We collect the data of 15 nights from 6 subjects in bedrooms and 15 nights from 6 subjects in dormitories. As for the ground truth in these non-hospital scenarios, we adopt a sleeping pad (i.e., Withings Sleep [
3]) for obtaining the SAHS severity. Respnea trained on the in-hospital dataset is employed to diagnose the SAHS severities of the subjects in the new datasets. The experimental results are shown in Table
10. It can be seen that Respnea can also achieve excellent performance on diagnosing SAHS severity in home scenarios including bedrooms and dormitories, which validates the generalizability of our model.
4.8 Case Study
In this subsection, we further evaluate the performance of Respnea on overnight respiration profiling and respiration event detection using two specific cases.

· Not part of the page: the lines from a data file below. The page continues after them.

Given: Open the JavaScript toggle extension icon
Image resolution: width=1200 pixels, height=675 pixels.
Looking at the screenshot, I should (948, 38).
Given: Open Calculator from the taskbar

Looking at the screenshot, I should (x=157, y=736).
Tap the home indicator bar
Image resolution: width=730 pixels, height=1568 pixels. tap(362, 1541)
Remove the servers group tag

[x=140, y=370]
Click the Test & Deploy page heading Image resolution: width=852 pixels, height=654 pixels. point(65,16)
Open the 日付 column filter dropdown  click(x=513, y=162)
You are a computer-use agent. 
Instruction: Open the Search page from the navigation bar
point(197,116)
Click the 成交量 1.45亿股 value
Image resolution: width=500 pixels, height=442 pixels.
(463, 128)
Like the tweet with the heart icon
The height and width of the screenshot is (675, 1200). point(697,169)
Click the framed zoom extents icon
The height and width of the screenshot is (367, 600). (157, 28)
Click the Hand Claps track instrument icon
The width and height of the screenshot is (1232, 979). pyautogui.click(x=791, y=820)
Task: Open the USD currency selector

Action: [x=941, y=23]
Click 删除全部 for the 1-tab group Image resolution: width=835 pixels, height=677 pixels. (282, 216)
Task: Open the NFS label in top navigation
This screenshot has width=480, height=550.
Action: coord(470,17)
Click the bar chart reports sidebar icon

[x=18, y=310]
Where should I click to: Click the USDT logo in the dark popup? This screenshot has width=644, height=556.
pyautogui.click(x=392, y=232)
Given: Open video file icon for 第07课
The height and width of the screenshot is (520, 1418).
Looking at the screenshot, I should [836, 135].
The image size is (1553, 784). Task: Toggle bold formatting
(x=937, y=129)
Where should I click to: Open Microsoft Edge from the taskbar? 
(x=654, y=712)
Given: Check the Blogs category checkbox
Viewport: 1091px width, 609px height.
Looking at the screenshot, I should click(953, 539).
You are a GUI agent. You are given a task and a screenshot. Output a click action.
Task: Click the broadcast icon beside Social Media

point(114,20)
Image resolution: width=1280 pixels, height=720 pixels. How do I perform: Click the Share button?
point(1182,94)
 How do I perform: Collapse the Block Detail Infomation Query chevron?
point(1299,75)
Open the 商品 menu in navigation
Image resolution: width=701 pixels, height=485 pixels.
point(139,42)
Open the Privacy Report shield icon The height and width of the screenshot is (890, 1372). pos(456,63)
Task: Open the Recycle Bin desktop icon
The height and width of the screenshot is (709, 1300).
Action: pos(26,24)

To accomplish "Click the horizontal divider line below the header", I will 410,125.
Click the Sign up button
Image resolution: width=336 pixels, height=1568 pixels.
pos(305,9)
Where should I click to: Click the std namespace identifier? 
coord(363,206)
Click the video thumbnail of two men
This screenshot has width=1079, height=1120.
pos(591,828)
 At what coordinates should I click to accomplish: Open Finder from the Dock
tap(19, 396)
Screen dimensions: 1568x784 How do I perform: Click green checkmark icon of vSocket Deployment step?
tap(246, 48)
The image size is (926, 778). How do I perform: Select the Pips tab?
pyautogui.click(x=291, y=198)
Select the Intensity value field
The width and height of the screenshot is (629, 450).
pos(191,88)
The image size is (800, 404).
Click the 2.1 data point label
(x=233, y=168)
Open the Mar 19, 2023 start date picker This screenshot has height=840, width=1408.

4.8.1 Profiling Overnight Respiration.
We take the data of a certain subject from the in-hospital dataset. Figure
22 shows the subject state distribution during the monitoring period (from 19:00 on the first day to 11:00 on the second day). As can be seen in Figure
22, the actions of the subject and the doctor, and the subject states are recorded: the subject is in the bed and stays awake between 19:00 and 19:45 (Figure
22 shows that the subject is in State III or State IV during this period). The subject leaves the bed at 19:45 and returns at 20:07 (State I during this period). Then the doctor helps the subject wear PSG sensors for nearly 20 minutes (State II), after which the subject falls asleep (Respnea detects the sleep onset and exit as referred to above). The subject wakes up at about 5:30 on the second day (transition from State IV to State III) and leaves the bed once (State I). After interacting with others in the same room at about 7:00 several times (State II), the subject lies in the bed until 9:33. Then the subject leaves the room (State I). The doctor turns off our device at around 11:00 and ends the monitoring.
This case illustrates that Respnea can detect the distribution of subject states during a long monitoring period, and provide a feasible solution in unknown practical scenarios.
4.8.2 Detecting Respiration Events.
Figure
23 shows an example of detecting respiration events. The first subfigure is the ground-truth waveform (i.e., thoracic motions in PSG) for a certain period of time, in which an obstructive sleep apnea event occurs. The second subfigure is the amplitude and phase sequences of the UWB signals during the same period. And the last subfigure is the prediction per second of our model. It can be seen that (i) the UWB waveforms have a high similarity to the ground-truth waveform and (ii) our model is able to accurately predict the sleep state at each second, and rectify the unreasonable predictions using the voting-based method (see Section
3.3.2). Eventually, a sleep apnea event is detected after the model aggregates the continuous predictions of sleep states.
5 Discussion
In this section, we discuss the possible cost and overhead of deploying our system in real-life scenes (e.g., in-home scenarios) for daily use.
Hardware. All the components of the device used in our system are commercial-off-the-shelf (COTS), including a consumer-level UWB chip [
2] and a Raspberry Pi [
1].
Network. The current version of our system is a component-based system, not yet an end-to-end system, with data being collected first and then exported from the device for further analysis. However, for the envisioned use of our system as a commercial product in daily life, continuous data collection, transmission, and analysis will be necessary. Therefore, IoT SIM cards and cloud servers are needed for the actual system deployment.
User Interface. An app on mobile phones is expected to be developed to present the sleep reports (including overnight respiration rates, motions, and SAHS severity) for the users.